Adam Carriker is more likely to be released than kept in my book. Not only would it save $2.500 million against this year’s cap, but it would save $6.750 in cap space each of the next two seasons. The fact that Jarvis Jenkins filled in pretty well for Carriker, also makes this decision easier. Also, it should be noted that Carriker’s spot is the first one subbed out on passing downs, making him more of a role player than a full time guy. That makes it a lot harder to justify paying Carriker good starting money.

The safety spot is another interesting situation. Given the small difference in savings, you would think that Reed Doughty would be automatically cut, but it might not be that easy. Brandon Meriweather is coming off a major mid-season knee injury and he’s had his share of on and off the field issues. Doughty on the other hand is a leader, and a core special teamer. If the Redskins find a starting caliber SS in either free agency or the draft then I think Meriweather will be released. If they don’t then Doughty is probably more likely to be cut. Either way though I don’t think the Redskins will release one of them until after signing/drafting someone.

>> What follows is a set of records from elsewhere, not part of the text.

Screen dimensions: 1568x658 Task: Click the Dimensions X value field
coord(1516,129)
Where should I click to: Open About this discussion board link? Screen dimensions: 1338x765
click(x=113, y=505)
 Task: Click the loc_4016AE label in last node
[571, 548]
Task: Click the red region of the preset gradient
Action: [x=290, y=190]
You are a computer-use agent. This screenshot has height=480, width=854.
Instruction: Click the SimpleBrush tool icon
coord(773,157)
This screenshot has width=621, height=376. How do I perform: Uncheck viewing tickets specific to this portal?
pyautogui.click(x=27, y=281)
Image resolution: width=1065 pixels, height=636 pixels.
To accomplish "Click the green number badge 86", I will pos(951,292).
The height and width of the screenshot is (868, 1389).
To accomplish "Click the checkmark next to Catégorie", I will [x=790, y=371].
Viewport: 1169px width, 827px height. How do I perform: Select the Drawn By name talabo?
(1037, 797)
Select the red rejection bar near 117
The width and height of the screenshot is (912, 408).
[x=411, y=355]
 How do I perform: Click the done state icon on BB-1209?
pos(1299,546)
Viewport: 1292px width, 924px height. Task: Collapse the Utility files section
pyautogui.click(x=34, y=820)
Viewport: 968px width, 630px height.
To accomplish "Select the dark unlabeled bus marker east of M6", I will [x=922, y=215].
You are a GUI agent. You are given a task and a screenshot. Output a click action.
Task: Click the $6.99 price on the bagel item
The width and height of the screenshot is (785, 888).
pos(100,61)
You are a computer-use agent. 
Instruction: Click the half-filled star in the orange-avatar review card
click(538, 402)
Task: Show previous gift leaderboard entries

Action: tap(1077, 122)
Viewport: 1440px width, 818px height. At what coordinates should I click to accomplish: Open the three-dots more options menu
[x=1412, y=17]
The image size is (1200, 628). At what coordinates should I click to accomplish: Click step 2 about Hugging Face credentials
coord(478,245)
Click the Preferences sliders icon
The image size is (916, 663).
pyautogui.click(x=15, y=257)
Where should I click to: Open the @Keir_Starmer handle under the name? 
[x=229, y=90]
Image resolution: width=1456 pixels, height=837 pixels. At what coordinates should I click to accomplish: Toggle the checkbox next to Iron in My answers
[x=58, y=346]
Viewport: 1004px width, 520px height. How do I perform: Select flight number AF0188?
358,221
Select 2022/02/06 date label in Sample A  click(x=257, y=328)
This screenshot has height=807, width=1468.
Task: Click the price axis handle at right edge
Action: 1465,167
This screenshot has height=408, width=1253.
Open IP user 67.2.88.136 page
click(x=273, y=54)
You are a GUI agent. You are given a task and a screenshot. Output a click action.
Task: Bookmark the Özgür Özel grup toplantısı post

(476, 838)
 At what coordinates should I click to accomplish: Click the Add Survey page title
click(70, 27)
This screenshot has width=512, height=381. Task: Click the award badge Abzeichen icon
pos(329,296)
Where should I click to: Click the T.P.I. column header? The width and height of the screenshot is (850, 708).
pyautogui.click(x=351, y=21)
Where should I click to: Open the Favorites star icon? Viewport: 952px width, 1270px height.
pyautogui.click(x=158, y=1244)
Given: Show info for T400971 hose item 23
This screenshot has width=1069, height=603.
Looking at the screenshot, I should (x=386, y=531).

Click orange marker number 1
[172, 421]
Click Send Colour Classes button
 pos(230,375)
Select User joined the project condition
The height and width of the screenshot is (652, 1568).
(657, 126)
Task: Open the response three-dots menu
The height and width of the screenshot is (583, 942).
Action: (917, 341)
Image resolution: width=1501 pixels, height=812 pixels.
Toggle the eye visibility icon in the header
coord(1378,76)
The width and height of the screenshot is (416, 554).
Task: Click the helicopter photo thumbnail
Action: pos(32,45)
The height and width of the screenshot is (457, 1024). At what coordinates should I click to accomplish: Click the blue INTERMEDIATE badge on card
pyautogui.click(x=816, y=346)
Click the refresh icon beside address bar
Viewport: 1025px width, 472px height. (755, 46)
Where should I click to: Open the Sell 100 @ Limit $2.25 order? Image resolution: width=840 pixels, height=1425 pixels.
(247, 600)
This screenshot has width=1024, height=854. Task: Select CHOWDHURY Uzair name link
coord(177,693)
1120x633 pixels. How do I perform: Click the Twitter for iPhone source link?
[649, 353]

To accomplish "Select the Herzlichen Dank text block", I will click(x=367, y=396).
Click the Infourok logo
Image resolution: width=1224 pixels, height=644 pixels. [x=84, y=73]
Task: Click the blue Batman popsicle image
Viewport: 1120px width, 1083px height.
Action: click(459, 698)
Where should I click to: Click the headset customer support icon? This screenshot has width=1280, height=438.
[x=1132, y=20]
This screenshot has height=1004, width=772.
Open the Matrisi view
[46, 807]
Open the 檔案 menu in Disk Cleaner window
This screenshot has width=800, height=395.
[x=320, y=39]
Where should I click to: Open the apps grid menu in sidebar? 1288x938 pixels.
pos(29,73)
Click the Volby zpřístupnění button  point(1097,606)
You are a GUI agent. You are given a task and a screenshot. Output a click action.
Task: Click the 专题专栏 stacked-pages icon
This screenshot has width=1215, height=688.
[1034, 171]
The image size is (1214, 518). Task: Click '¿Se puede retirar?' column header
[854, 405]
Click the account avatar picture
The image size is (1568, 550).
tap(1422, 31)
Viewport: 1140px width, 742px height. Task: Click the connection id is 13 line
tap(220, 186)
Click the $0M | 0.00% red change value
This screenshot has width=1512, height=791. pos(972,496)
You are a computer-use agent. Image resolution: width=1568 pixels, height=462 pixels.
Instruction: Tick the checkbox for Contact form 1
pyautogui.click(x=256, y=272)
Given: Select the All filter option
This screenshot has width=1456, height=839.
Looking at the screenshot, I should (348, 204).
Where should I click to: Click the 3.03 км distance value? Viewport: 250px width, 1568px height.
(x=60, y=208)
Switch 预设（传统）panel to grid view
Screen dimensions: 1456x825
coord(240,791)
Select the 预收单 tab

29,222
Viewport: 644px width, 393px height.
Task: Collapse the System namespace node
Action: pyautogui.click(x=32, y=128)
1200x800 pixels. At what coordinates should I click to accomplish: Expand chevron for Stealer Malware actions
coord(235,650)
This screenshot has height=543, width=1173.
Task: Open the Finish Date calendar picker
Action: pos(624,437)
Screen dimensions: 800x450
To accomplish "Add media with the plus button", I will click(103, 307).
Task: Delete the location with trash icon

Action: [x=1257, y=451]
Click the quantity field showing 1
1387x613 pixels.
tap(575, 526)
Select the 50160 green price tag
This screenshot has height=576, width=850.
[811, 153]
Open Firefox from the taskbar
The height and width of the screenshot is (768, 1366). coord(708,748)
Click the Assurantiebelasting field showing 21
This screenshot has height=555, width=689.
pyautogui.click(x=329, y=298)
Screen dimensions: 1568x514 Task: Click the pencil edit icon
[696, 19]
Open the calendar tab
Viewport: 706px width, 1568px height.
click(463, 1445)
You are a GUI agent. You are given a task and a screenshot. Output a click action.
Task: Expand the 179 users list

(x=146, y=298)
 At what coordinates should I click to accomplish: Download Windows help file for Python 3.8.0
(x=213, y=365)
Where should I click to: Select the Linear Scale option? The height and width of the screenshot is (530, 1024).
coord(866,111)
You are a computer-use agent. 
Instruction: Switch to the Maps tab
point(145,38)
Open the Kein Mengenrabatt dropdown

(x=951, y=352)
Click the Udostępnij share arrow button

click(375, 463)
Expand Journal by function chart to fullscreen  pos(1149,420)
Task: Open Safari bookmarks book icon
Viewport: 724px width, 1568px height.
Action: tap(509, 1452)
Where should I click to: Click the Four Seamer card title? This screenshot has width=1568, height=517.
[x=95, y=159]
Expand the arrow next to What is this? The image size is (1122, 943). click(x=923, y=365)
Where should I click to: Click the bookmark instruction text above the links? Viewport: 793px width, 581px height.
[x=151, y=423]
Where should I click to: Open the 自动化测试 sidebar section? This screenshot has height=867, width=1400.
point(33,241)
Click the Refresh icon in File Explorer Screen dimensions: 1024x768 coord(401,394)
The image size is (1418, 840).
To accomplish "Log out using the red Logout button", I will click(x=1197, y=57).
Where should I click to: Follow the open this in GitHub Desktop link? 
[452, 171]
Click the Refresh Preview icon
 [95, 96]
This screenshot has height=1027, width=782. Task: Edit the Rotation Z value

One final thing to remember with cutting these players is that they will need to be replaced on the roster by at least a rookie minimum guy (i.e. UDFA) for $0.405 million per spot. Obviously the team could go with a guy who makes more than that as well. I’m not factoring that in just yet given that we don’t know how it will be allotted. For example in yesterday’s exercise of tendering restricted free agents and re-signing veterans, some players (Aldrick Robinson, Tom Compton etc.) who make more than the rookie minimum no longer counted to the Rule of 51 after the re-signings. But if a couple guys are cut they now count again in regards to the cap, and the UDFA guy doesn’t. While I’m not accounting for it just yet, it is something that should be taken into account when determining whether to cut a guy versus extending him and restructuring the contract.

My Prediction:

The Redskins need to free up $16.6 million through cuts and restructures just to get under the cap, sign their unrestricted free agents and extend offers to their restricted free agents. They also are going to want to free up some additional room to sign some moderate free agents as upgrades.

Fletcher is a big x-factor here, but right now I’m thinking that he comes back. Cutting Hall, Carriker and Bown will save the Redskins $12.05 million putting them well on their way to getting where they need to be.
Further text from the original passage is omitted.